As regards the asymmetry ratio, both subgroups did not show a stastically significant difference after our continuation study in comparison with the previous study. The mean of the difference in the asymmetry ratio between FU1 and FU2 in subgroup A & B was 2% & 3% respectively with insignificant stastically difference.
Data obtained from both subgroups in all items of The Dizziness Handicap Inventory (DHI) scale (physical, emotional , functional and total subscale) show insignificant statistical difference values before and after our continuation study.The Mean of difference in the Dizziness Handicap Inventory scale of both study subgroups & B between FU1 and FU2 was 0.18 & 0.32 respectively with insignificant statistical difference There was no change in Meniere’s disease vertigo associated symptoms which have been disappeared completely in both study subgroups before and even after the continuation study.

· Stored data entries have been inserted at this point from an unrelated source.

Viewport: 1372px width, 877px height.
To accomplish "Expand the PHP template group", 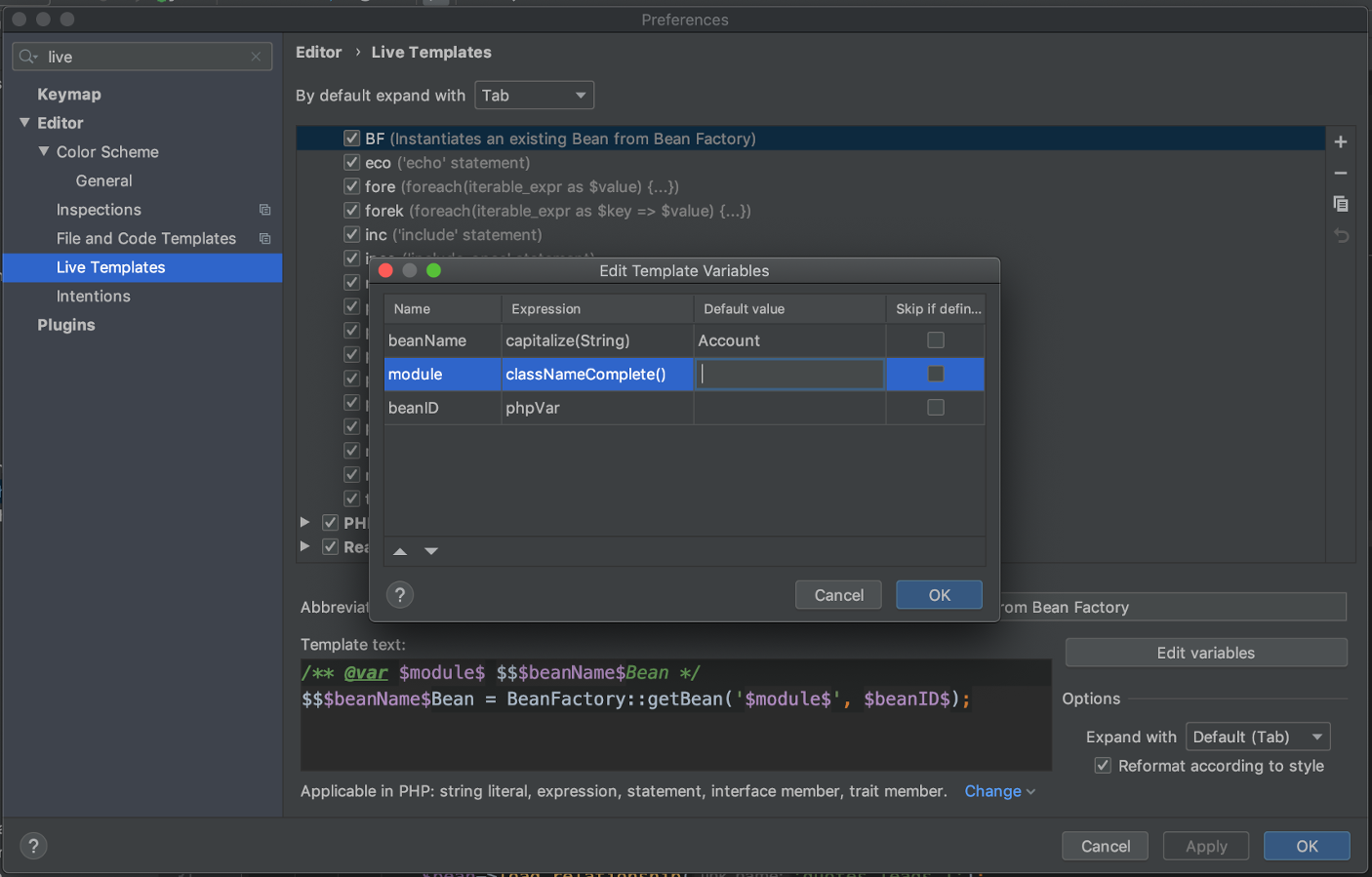I will coord(304,522).
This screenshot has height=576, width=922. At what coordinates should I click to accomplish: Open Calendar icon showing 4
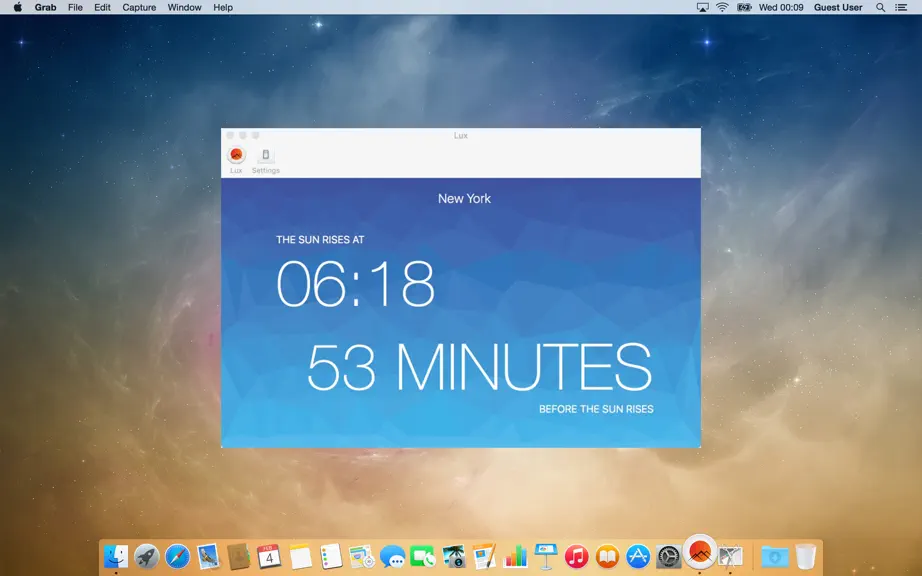pyautogui.click(x=269, y=556)
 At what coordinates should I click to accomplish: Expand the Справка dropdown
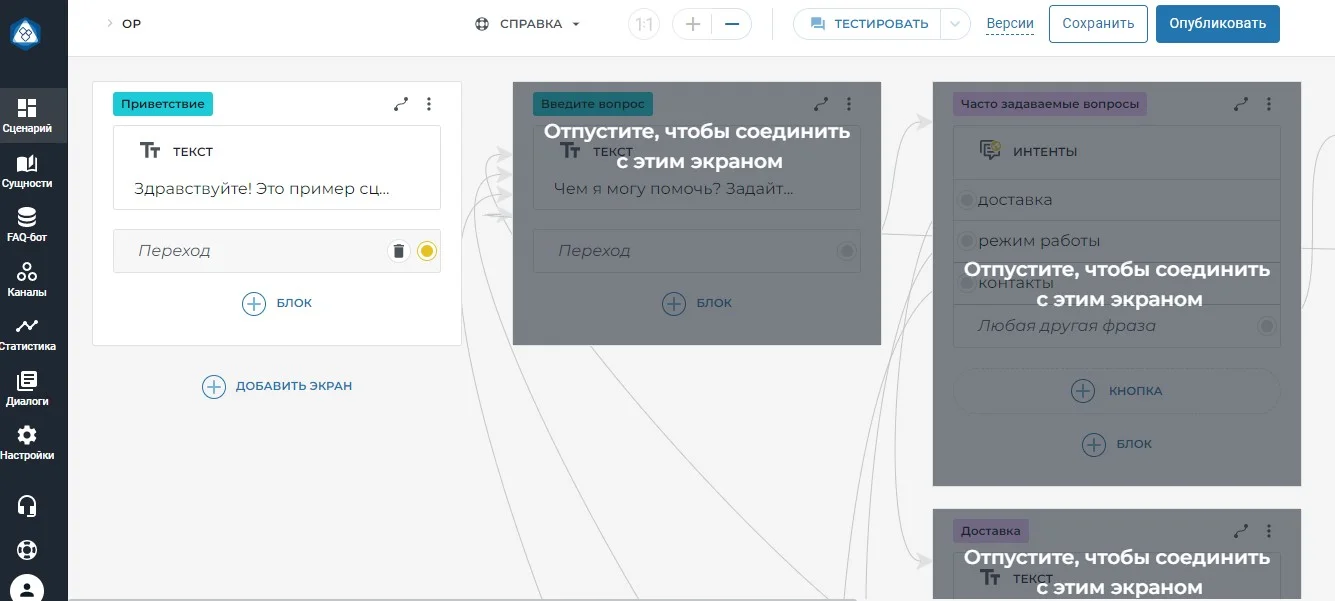[527, 24]
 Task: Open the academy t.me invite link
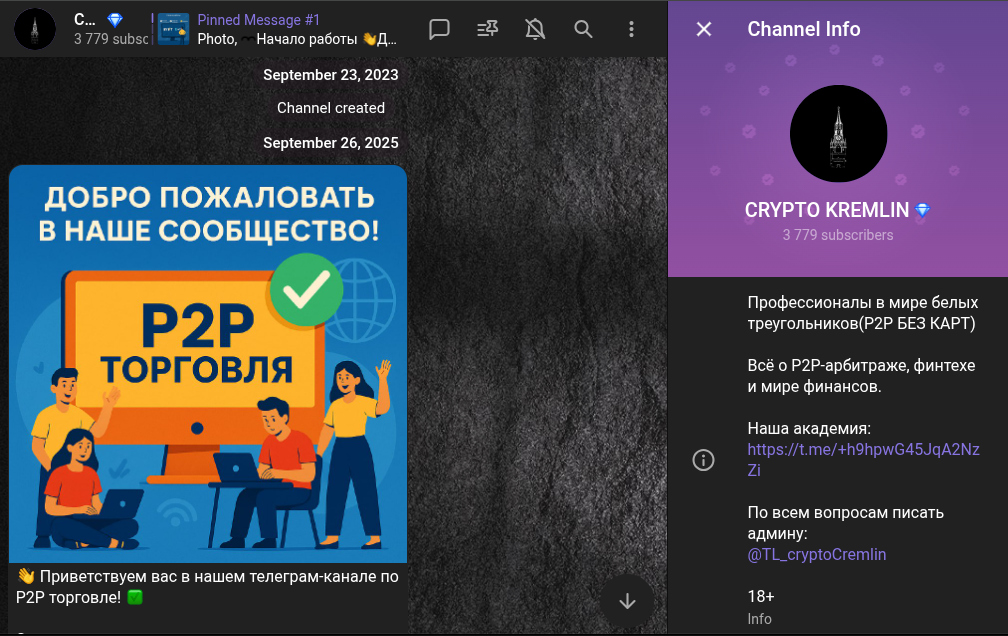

After our first continauation study (FU1) in comparison with the previous study and also in after our second follow up (FU2) in comparison with the previous one, both subgroup A and B showed improvement of subjective hearing loss of 7 (70%) of patients & (100%) of patients showed improvement in tinnitus, and vertigo characteristics (frequency, duration, interruption with daily activities and prescence of associated symptoms) with no deterioration.
The above results showed that the intratympanic dexamethasone injection is helpful in controlling Meniere’s disease subjectively and objectively and also that the dosage of 10mg/ml dexamethasone gives more stability in signs and symptoms of Meniere’s disease than the dosage of 4 mg/ml dexamethasone in follow up study.